We observed in this space several months ago that the current economic climate provided organized labor with ideal cover to begin organizing America’s largest banks, a view shared by others who are monitoring the unions’ progress. Whether the AFL-CIO’s campaign is an indication that big labor is taking this effort to the next level, or simply trying to portray itself as a relevant player in the national debate around issues like “corporate accountability,” remains to be seen. But the participation and assistance of grassroots NGO’s and other anti-corporate organizations suggests that campaign events may become more aggressive in nature. By escalating hostilities and more aggressively lobbying for financial reforms adverse to the business interests of private financial institutions, unions may be hoping to increase outside pressures on the banks and render them less resistant to attempts to organize their employees.

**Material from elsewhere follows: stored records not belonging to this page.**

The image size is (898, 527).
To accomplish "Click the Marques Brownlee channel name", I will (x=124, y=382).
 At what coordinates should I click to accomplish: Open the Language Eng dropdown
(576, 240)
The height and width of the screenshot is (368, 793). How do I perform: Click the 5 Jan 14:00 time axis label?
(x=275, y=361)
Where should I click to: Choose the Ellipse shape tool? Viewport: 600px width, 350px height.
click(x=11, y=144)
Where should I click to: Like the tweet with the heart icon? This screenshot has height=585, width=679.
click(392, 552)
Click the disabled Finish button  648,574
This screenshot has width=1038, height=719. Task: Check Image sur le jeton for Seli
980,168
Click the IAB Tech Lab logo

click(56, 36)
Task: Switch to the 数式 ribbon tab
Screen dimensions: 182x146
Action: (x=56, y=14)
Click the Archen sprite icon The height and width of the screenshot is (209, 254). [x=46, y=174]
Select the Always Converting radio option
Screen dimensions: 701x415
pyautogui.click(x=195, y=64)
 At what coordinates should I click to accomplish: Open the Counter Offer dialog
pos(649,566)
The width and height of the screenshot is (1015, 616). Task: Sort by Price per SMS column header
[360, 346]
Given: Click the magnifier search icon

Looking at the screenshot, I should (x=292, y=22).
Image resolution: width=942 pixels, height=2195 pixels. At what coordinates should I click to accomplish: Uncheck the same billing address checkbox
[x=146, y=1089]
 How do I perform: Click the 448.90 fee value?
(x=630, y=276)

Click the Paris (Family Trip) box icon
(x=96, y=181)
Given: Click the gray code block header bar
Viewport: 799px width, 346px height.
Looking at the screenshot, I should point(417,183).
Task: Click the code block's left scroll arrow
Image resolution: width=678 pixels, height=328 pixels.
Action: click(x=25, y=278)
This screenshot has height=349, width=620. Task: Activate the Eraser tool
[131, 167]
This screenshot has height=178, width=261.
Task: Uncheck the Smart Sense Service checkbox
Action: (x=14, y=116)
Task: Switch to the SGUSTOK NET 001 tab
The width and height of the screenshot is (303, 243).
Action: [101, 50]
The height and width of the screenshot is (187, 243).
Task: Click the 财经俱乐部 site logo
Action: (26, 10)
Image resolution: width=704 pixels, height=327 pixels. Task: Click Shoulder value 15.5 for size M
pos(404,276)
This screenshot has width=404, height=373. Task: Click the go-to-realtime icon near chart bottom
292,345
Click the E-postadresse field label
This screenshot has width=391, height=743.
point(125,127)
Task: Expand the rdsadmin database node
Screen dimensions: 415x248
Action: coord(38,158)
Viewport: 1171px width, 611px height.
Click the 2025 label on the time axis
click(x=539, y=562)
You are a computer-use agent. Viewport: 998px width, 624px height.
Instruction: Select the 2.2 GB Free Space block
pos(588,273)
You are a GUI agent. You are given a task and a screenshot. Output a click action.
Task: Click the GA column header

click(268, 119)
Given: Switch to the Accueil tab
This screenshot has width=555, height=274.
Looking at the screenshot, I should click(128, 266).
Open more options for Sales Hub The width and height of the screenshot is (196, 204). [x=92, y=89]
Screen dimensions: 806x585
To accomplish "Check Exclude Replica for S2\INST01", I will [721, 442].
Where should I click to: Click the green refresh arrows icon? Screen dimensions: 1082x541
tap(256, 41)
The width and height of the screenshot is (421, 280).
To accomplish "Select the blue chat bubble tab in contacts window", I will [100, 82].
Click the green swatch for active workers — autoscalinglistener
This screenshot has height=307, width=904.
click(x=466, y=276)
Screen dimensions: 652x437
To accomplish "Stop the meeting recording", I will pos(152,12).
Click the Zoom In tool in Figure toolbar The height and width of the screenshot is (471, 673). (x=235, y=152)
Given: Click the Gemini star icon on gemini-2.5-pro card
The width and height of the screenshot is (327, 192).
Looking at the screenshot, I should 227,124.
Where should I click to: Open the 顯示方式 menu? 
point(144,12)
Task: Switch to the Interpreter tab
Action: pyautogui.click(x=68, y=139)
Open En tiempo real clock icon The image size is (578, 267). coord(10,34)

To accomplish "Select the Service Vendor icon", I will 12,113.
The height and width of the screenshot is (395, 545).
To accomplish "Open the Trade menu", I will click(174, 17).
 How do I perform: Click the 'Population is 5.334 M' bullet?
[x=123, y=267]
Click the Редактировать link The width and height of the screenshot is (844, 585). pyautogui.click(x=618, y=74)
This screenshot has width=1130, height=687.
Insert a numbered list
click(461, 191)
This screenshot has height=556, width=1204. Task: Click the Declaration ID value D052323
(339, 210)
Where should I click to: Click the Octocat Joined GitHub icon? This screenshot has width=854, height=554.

In this regard, SEIU announced plans to pressure the Maryland state legislature to move the state’s money out of “big Wall Street banks.” The union has already had some success with this pressure strategy, as it claimed credit for convincing the Los Angeles City Council to adopt a similar resolution last month.
Whether the AFL-CIO is acting in league with SEIU, or competing against it — both for national attention and for new union members — most financial services institutions should be aware by now that they are directly in the crosshairs of several major union corporate campaigns. We recommended in December that the banking industry prepare for these attacks by addressing workplace concerns and potentially controversial business practices, and by preparing a strategic public relations response. The AFL-CIO’s new push suggests that time may be running out to take these steps effectively.
An employer that waits until a union organizing campaign has commenced to make major workplace changes risks violating federal labor laws. Likewise, waiting until a corporate campaign has fully materialized before taking strategic action could place the employer in a disadvantageous, reactionary posture. As union attacks on the financial services industry build toward a crescendo, banks that have not formed a comprehensive strategy for addressing these new challenges should wait no longer.